L’exquise Mère indigne de Caroline Allard multiplie les émules. En fait foi le triomphe de la montée de lait parentale sur les écrans, un phénomène qui frôle ces jours-ci le trop-plein (voire le dépasse déjà largement pour certains). Celui-ci trouve une incarnation givrée cet automne dans Mères à boutte, une égayante docuréalité en huit épisodes, qui braque sa caméra hyperactive sur le quotidien de cinq mères dépareillées.

La formule tient à la personnalité forte de celles qui ouvrent leur jardin familial à la caméra, de Marie-Ève, alias Maman Caféïne, à Maude, dite La parfaite maman cinglante, en passant par l’animatrice-reporter Melissa Maya Falkenberg. Le quintette (uniformément blanc et aisé, il faut le préciser) a de la répartie pour dix, tirant dans toutes les directions sans s’essouffler grâce à un montage enfiévré que la réalisation un brin clinquante acidule sans s’économiser.

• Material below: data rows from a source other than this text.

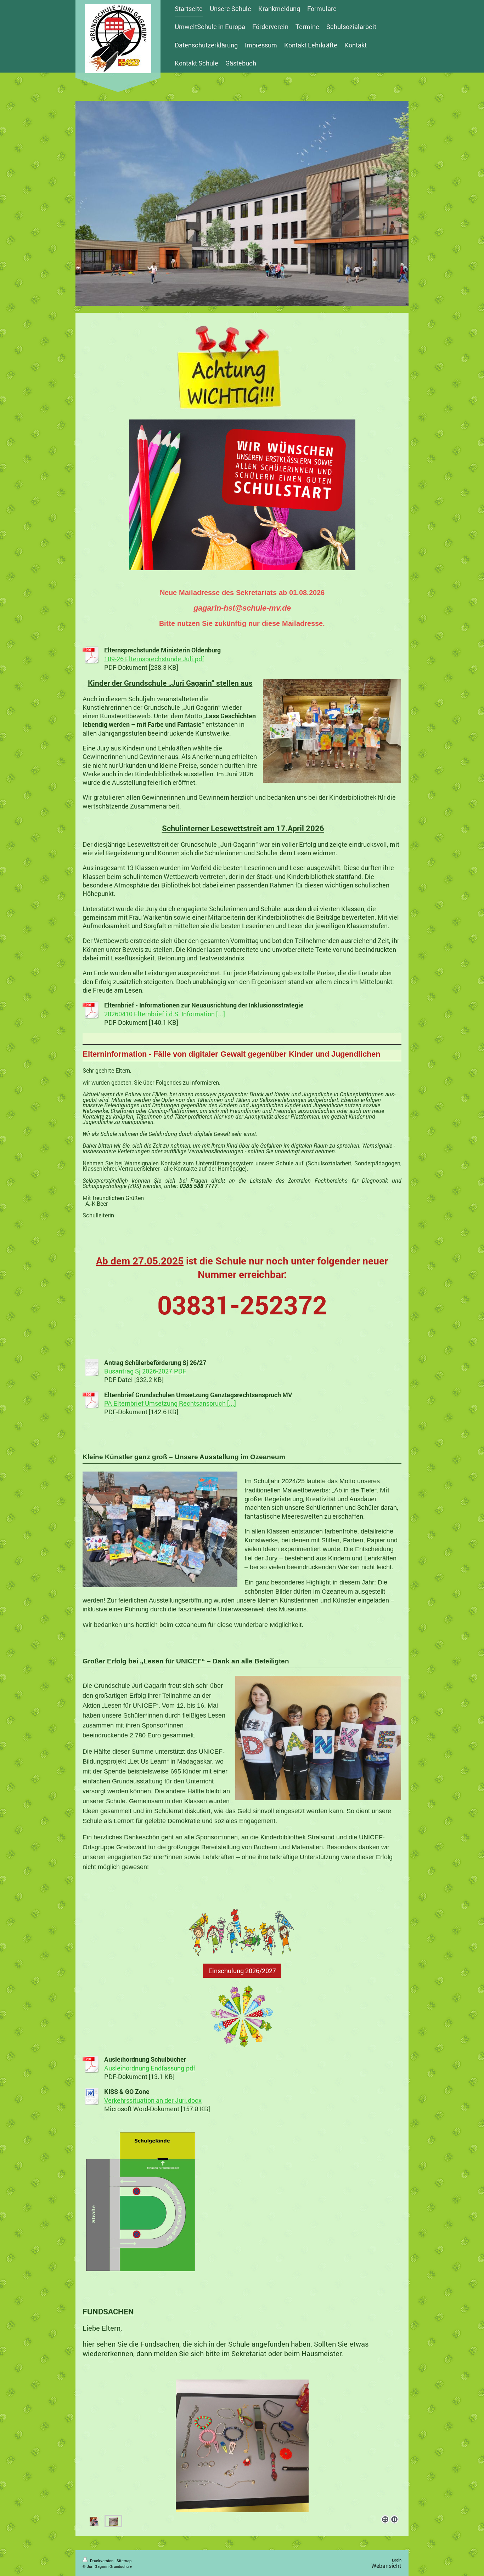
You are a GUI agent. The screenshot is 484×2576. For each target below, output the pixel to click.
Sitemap (124, 2560)
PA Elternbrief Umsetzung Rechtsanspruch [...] (170, 1403)
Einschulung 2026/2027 (242, 1970)
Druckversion (101, 2560)
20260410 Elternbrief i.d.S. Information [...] (164, 1014)
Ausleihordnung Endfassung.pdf (149, 2068)
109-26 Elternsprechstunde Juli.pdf (154, 659)
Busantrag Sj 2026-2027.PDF (145, 1371)
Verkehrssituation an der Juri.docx (153, 2100)
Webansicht (386, 2565)
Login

De ces grincements quotidiens un peu faciles tout de même, on passe aux montagnes russes des grands jours avec L’unité des naissances. Plus conventionnelle, la série nous ouvre les portes du CHU Sainte-Justine, où les naissances à risque sont monnaie courante. Le premier épisode débute plutôt froidement, aplati par une narration et des statistiques proprettes, avant de plonger dans des zones de hautes turbulences. Ce passage franchi, la vie explose, nous rappelant combien elle sait parfois se faire impérieuse.